Il riso è un cereale con cui tutti hanno familiarità, anche perché si tratta di uno degli ingredienti più diffusi nella cucina italiana. Per questo motivo, la procedura per realizzarne il latte risulterà semplice e alla portata di tutti.

Si preparino 100 grammi di riso – il classico arborio è più che idoneo, anche se non manca chi ricorre al saporitissimo basmati – e si versi un litro d’acqua in una pentola sufficientemente alta. Non appena l’acqua raggiunge l’ebollizione, si versi il riso e lo si lasci a fuoco sostenuto per circa 50 minuti. I chicchi devono infatti sfagliarsi completamente e, qualora gran parte dell’acqua dovesse essere evaporata durante la cottura, se ne aggiunga dell’altra man mano durante il processo.
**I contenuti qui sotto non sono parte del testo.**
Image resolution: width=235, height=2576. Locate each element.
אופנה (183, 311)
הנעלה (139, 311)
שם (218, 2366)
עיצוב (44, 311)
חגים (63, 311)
Terminata la bollitura, si lasci raffreddare e si sminuzzi il riso nella sua acqua di cottura, sia con il frullatore che con i mixer a immersione. Si otterrà così un composto cremoso, già commestibile ma non ancora propriamente liquido come il latte. Manca infatti la fase di setaccio, da effettuare sia con un colino a maglie strette che con un semplice imbuto su cui sarà adagiato un panno di cotone. Si dividerà così la parte più acquosa, il vero e proprio latte di riso, dai chicchi rimasti intatti dopo la frullatura.

Sebbene la bevanda creata sia già pronta per essere gustata, può essere utile aromatizzare il tutto, anche per evitare quella persistenza tipica del riso sul palato. In genere, si preferisce aggiungere al composto dei condimenti dolci o dai sapori intensi, come la vaniglia e la cannella, ma anche del miele da sciogliere nel latte una volta riscaldato. Per lo zucchero, invece, si valuti l’aggiunta a seconda degli usi per cui il latte di riso è stato pensato. In caso servisse come ingrediente per la preparazione di pietanze e dolci, un paio di cucchiai di zucchero – e un pizzico di sale per levare l’acidità – si sposano perfettamente con questi scopi culinari. Se invece lo si preferisse per la colazione o da consumare freddo, allora è meglio lasciare la possibilità a chi lo beve di aggiungere dolcificanti a piacere e al bisogno. Il latte di riso si conserva infine in frigorifero, per un massimo di 3-4 giorni.

5 ottobre 2013
I vostri commenti
Mari, sabato 25 giugno 2016 alle22:58 ha scritto: rispondi »

Proverò sicuramente a fare i "latti" in casa

carlo, domenica 13 ottobre 2013 alle21:45 ha scritto: rispondi »

A me fa impazzire com'è preparato questo riso, invece!